Hello Offbeat-ers! I’m having a little problem with my neighbours. (I’m Canadian… my neighbours get a “u.”) I’m curious what you might suggest for me.

Our backdoor neighbours have a little parking lot for their backyard, and gangs of kids play there almost non-stop in the summertime. These dozen kids or so SCREAM, yell, laugh, bang basketballs and soccer balls around, and generally have a great kid time.

But it’s all day. And I work from home. So in scorching, non-AC, 35C (95F) weather, I’m closing my windows to shut out the screaming so I can get some work done. What is an acceptable level of noise for playing kids? Is it fair to swing by to ask the neighbours to keep it down for at least some of the time?

Comments on My neighborhood kids love playing outside — but it’s disrupting my work. Help!

  1. My childhood home was on a street nicknamed “diaper alley”, so there were always oodles of kids around, especially in the summer. Whenever a new baby was born, i can remember the mums sometimes coming around, and asking us kids to keep it down during naptime. We were a pretty close neighbourhood, so it was a request we were used to (and most of the mums knew each other from their baby-sitting co-op). However, how a mum approached the kids made a huge differents in how us kids reacted to or honoured her request. We would keep quiet for a ‘meanie mummy’, but would do so very begrudgingly. Mums who brought out baked goods or lemonade or watermelon? They were loved, and it never felt like a big deal to head to the park or out on or bikes for a few hours. Food is an awesome way to help your cause…same goes for showing that you appreciate the fact that the kids ARE playing outside in the first place! I can still remember the summer someone bought a community bucket of chalk, bubbles, and other (quiet) summer toys. A little kindness and a little demonstration that you also like to have fun goes a long way.

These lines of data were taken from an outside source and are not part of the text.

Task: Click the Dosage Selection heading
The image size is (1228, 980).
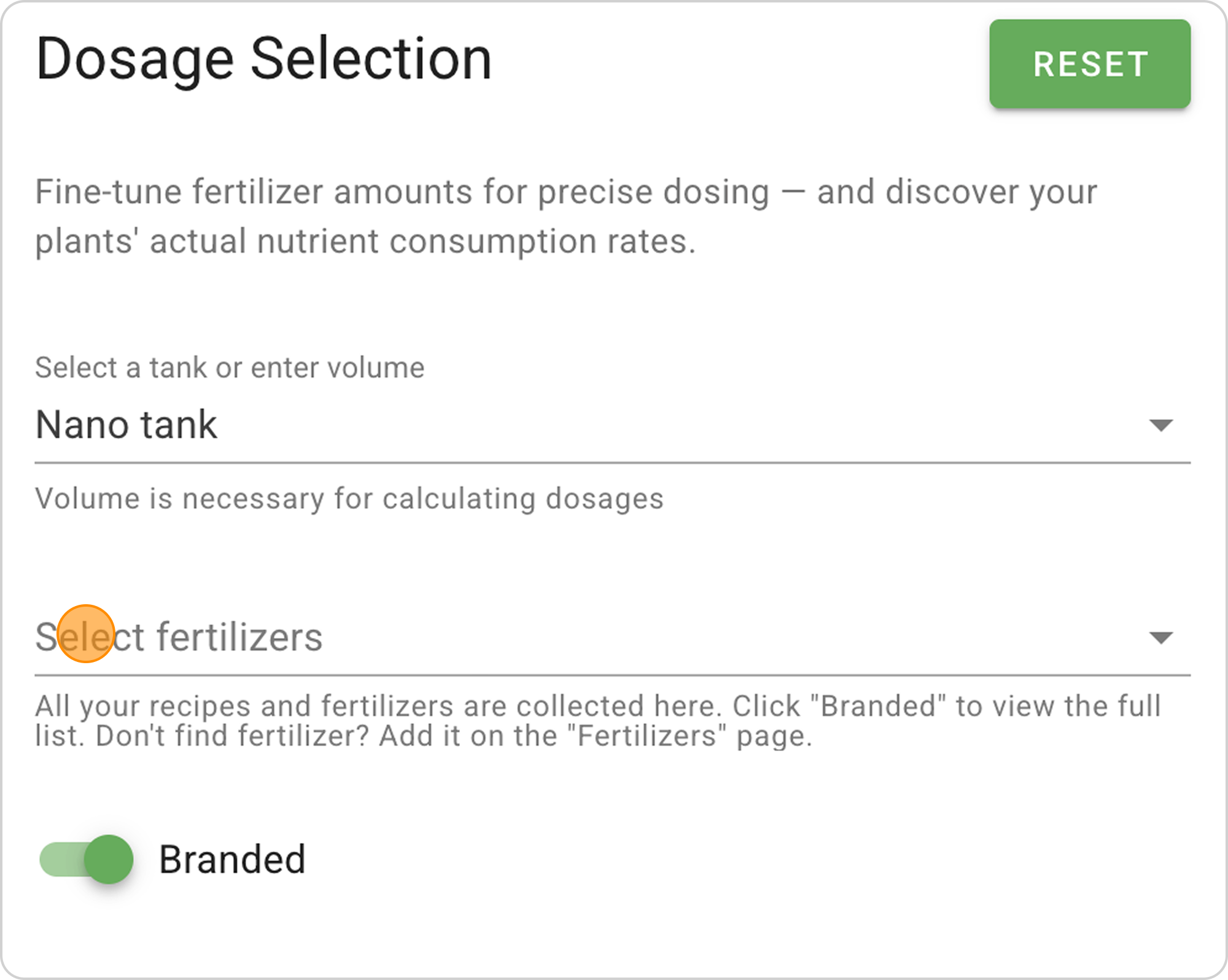Action: coord(264,60)
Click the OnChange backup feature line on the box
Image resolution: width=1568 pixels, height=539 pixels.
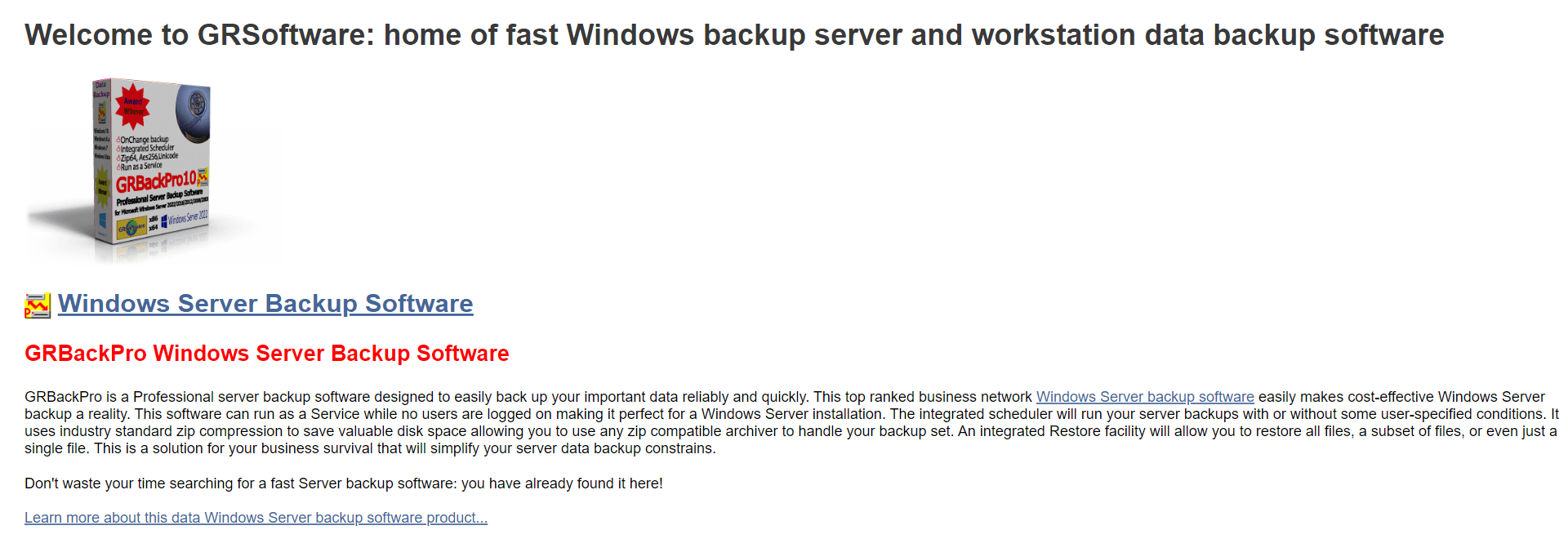click(142, 139)
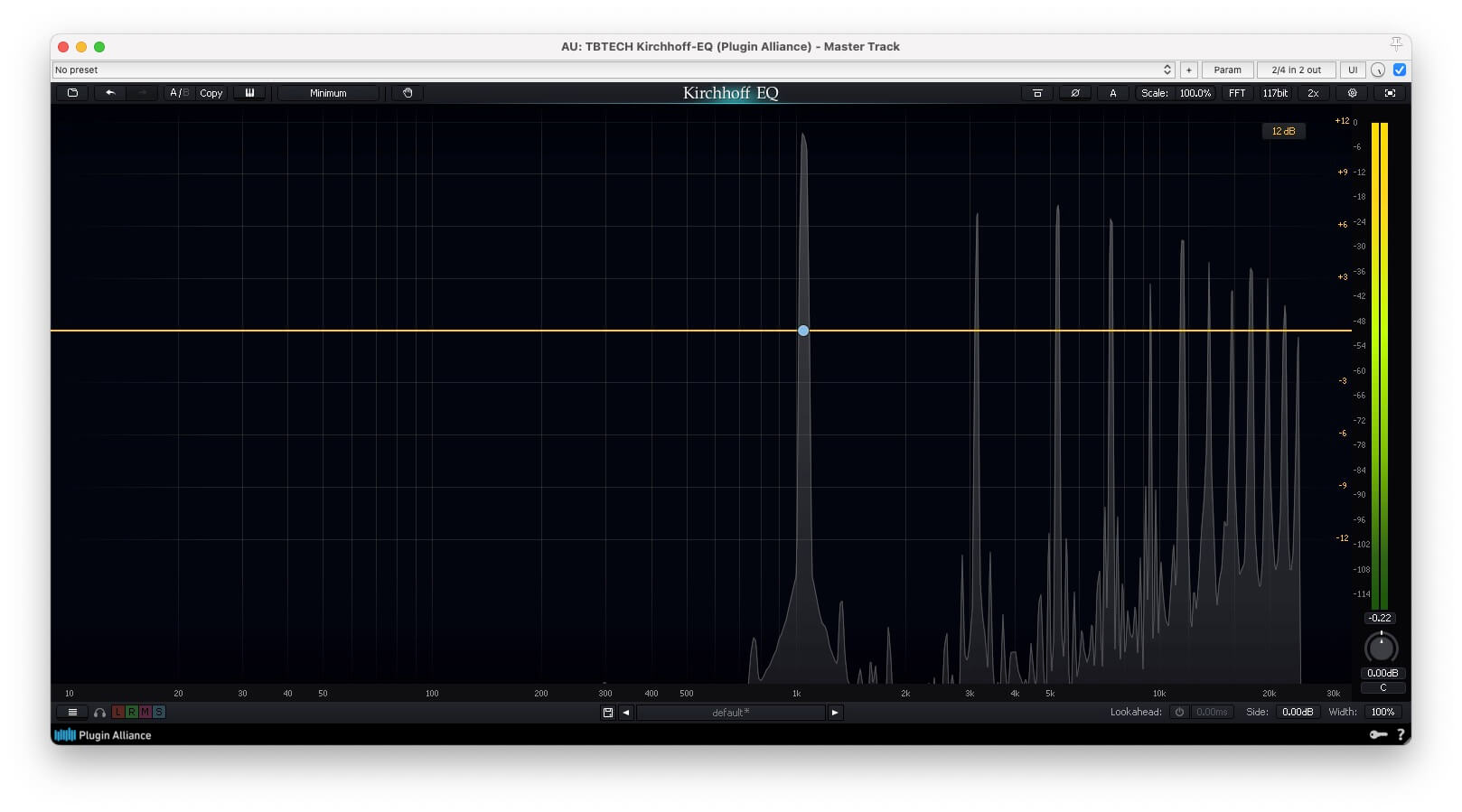Screen dimensions: 1462x812
Task: Click the fullscreen view icon
Action: pyautogui.click(x=1390, y=93)
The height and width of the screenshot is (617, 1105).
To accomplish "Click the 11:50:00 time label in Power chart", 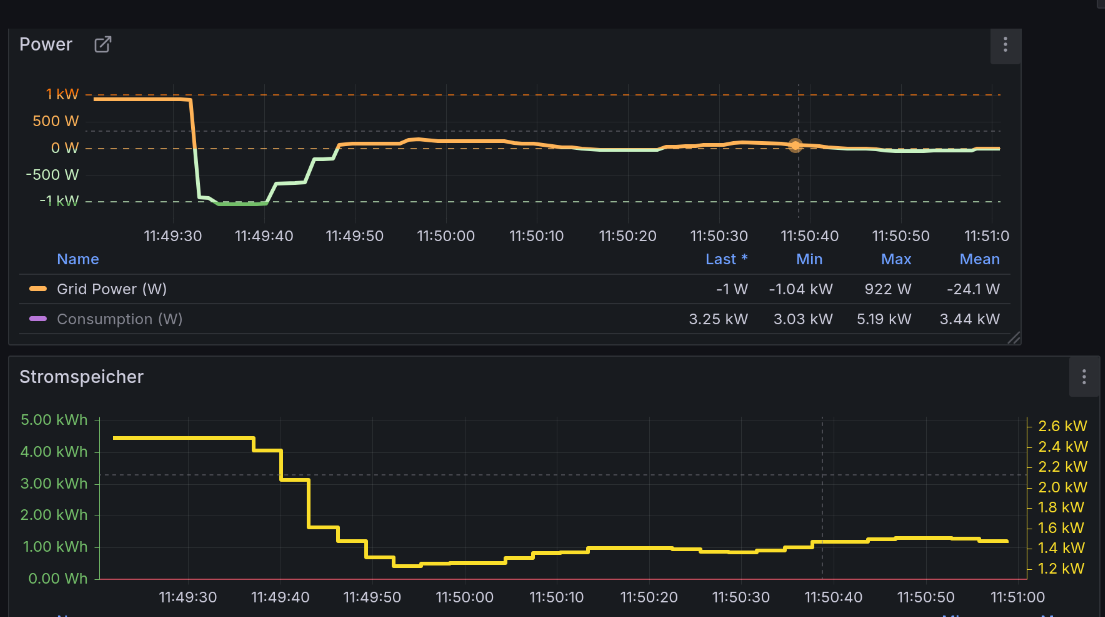I will coord(445,236).
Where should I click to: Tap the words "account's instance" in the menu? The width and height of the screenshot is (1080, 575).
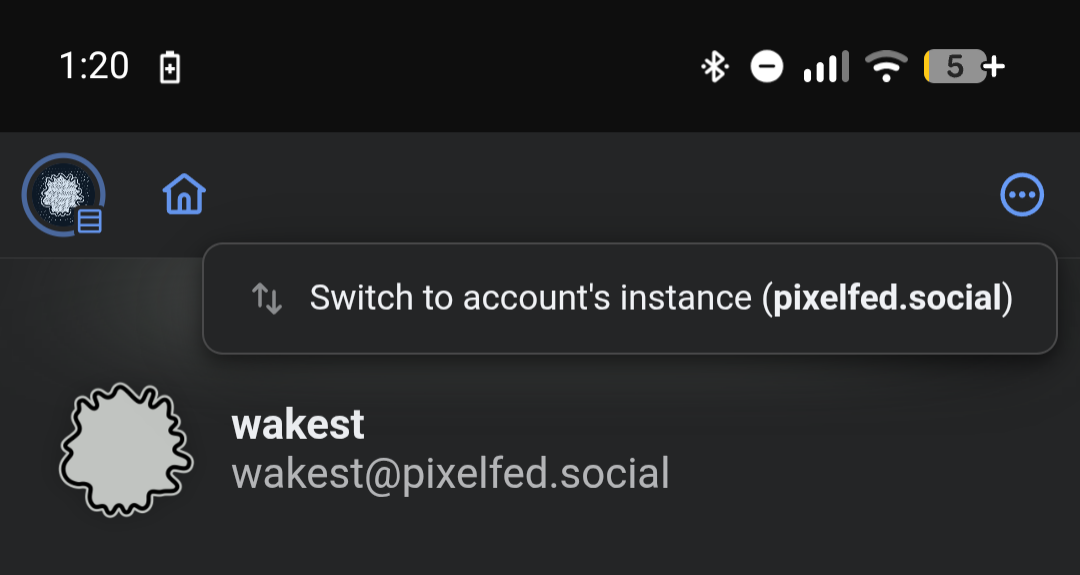click(x=598, y=298)
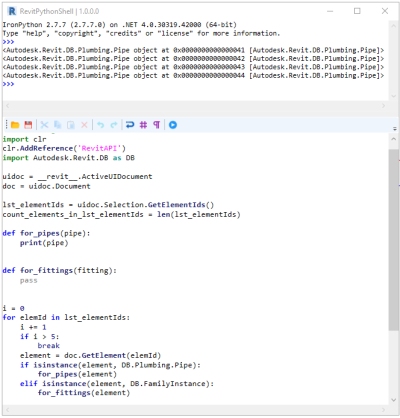This screenshot has width=400, height=418.
Task: Toggle word wrap in script editor
Action: coord(130,125)
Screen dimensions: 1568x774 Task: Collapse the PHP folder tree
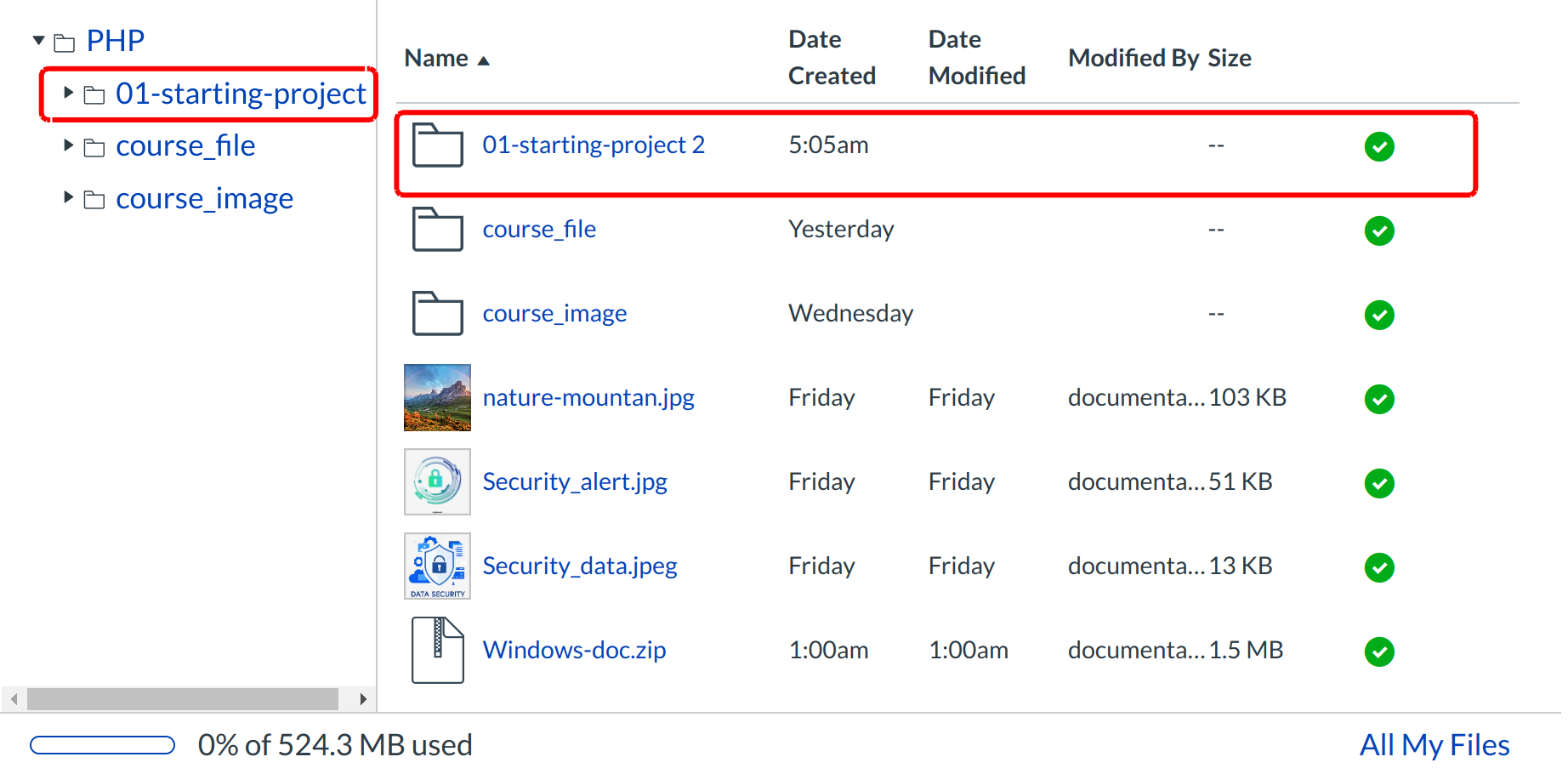[38, 41]
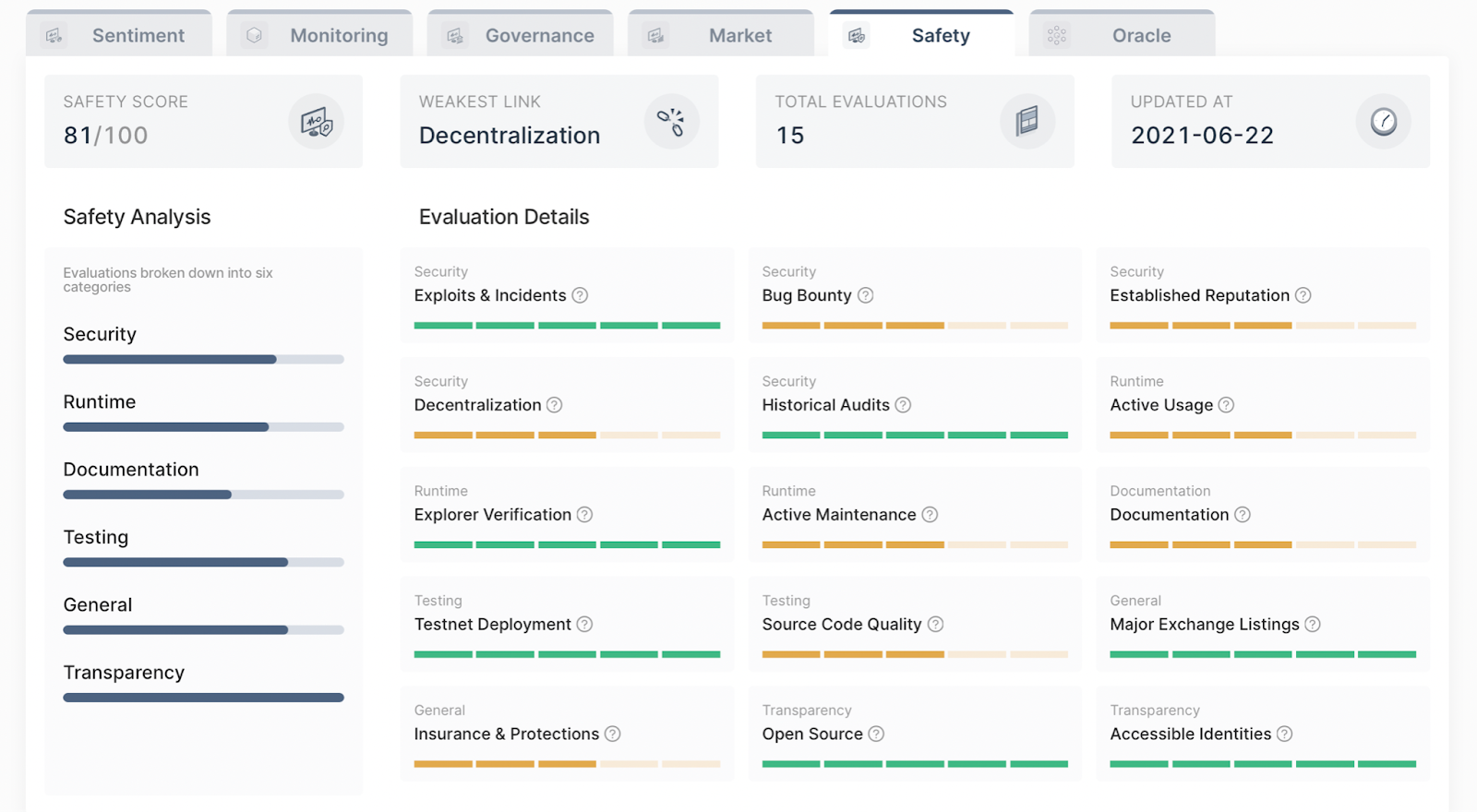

  2. What about a local university/college library? I don’t know how it is in Canada. As a Uni student in Australia, I’ve studied in other university libraries with no one asking me to leave. I walk on in, find a nice spot in the quiet study zone and park myself down for a while. As universities tend to be open for summer units as well, there was only two weeks over the Christmas/new year break that the library wasn’t open (which marks the start/end of uni here).

    This was particularly awesome in summer as my house as no a/c, but the uni libraries are pumping out the cold air! I even had to bring a jumper.

  3. i think this might be a case where you just have to get over it. sorry. i understand. i work from home & in my last place kids played very loudly & sometimes walked into my apartment if i forgot to lock it. lol they wanted to see my kitties. 😛 but they are kids having fun. surely an office would have many of the same issues – annoying cube mate or creepy weirdo constantly asking you to go out…

    maybe consider noise canceling headphones (wireless would be best), a fan, or maybe the ac if it’s absolutely killing you.

    now, if they were doing this loud & late at night, that’s different, but children playing during the day is completely acceptable & (like other commenters are saying) it’s so much healthier than how we normally see kids today. so, consider it your little sacrifice & brain storm some ideas.

    & get back to us on what you did. 🙂

  4. Tough one… have you tried ear plugs? I used them when I was writing my diploma thesis and there was construction work right in front of my flat going on… worked just fine.

  5. I guess I’m in the minority but I think you’re entitled to ask them to keep it down a little. Yes, kids playing outside is great, but if they’re being *excessively* noisy (as opposed to just general kid-noise) then I don’t see any problem in asking them to quiet down a little. Parents tend to block out their own kids noise so perhaps their parents don’t realise how distracting it can be for their neighbours.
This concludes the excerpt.